Saturday, March 8, 2014

HashMap - Importance of Capacity and Load Factor



HashMap of Java is a implementation of HashTable (Array into which data is inserted using a hash function* is called HashTable) data structure which provides constant time O(1) performance for searching (get) and insertion (put) operations. It's performance is affected by two parameters such as Capacity and Load Factor.  In HashMap, default Capacity 16 ,  default Load Factor is 0.75. "High speed" Hash table is highly recommended  if you do not want to retrieve items in order and you can predict the your data size because its efficiency depends on load factor and data size (declared initially).
If we carefully look into the HashMap constructors, we can notice these params.


Constructs an empty HashMap with the default initial capacity (16) and the default load factor (0.75).

HashMap(int initialCapacity).
Constructs an empty HashMap with the specified initial capacity and the default load factor (0.75).


HashMap(int initialCapacity, float loadFactor).
Constructs an empty HashMap with the specified initial capacity and load factor.

Let's see how capacity and load factors are defined.

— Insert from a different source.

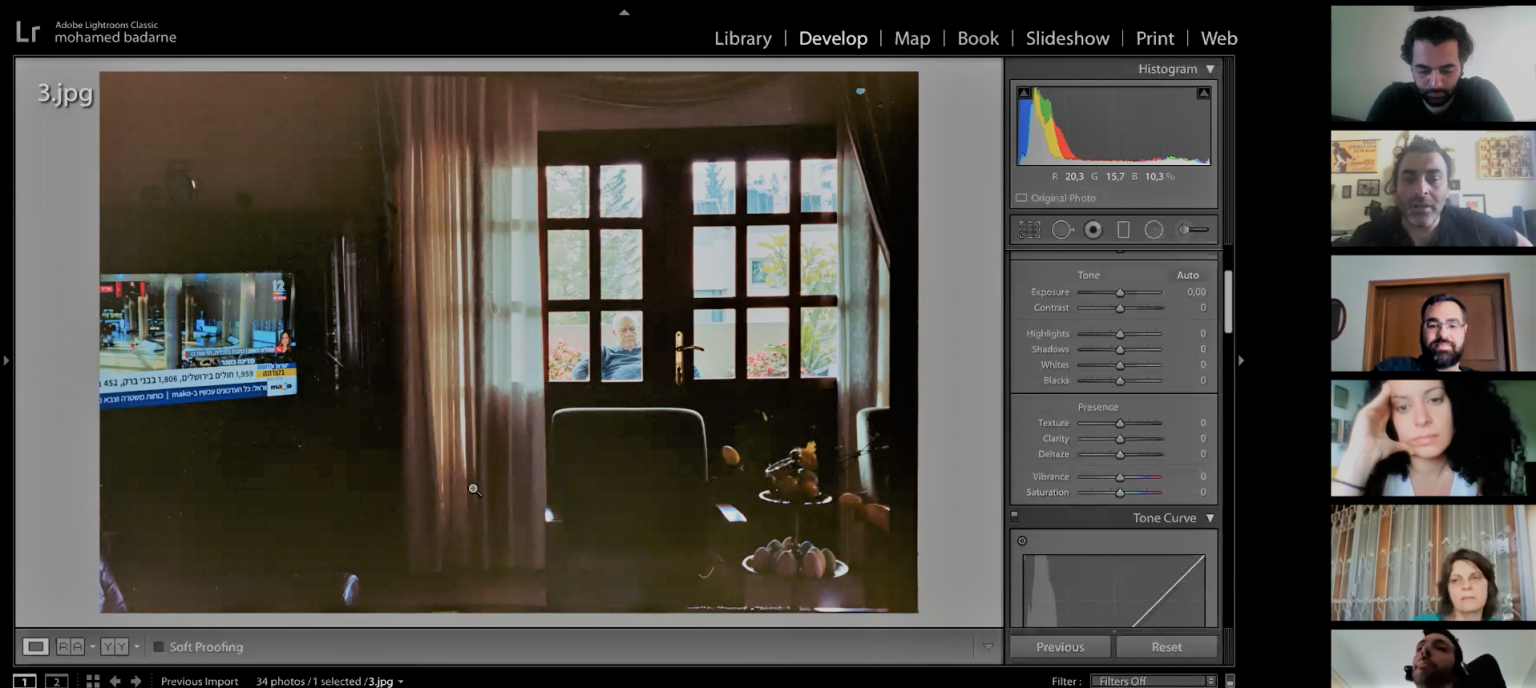Open the Filters Off dropdown
Screen dimensions: 1536x688
[x=1153, y=681]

1. Capacity C is the number of buckets in the hash table.
2. Load factor LF is a measure of how full the hash table is allowed to get before its capacity is automatically increased.  LF is the number of items in the table divided by table size. Load factor should not too high or too low. It should be moderate.                                     
 
L.F. =  N / Capacity.

3. Minimal Rehashing : We need to minimize rehashing which directly depends on Load Factor.


3.1. How rehashing occurs ? :
When the number of entries/elements in the hash table (N) exceeds the product of the load factor and the current capacity, the hash table is rehashed (that is, internal data structures are rebuilt) so that the hash table has approximately twice the number of buckets. 

                                 Rehashing occurs if N > L.F. * Capacity.

3.2 Minimize rehashing :
Performance can be increased if we minimize the rehash operation because every time rebuilt, a data structure will cause the performance overhead. So if our initial capacity is greater than the maximum number of element or key-value pair divided by load factor rehash operation can be minimized. whenever we set initial capacity always keep load factor and number of key value pair in mind.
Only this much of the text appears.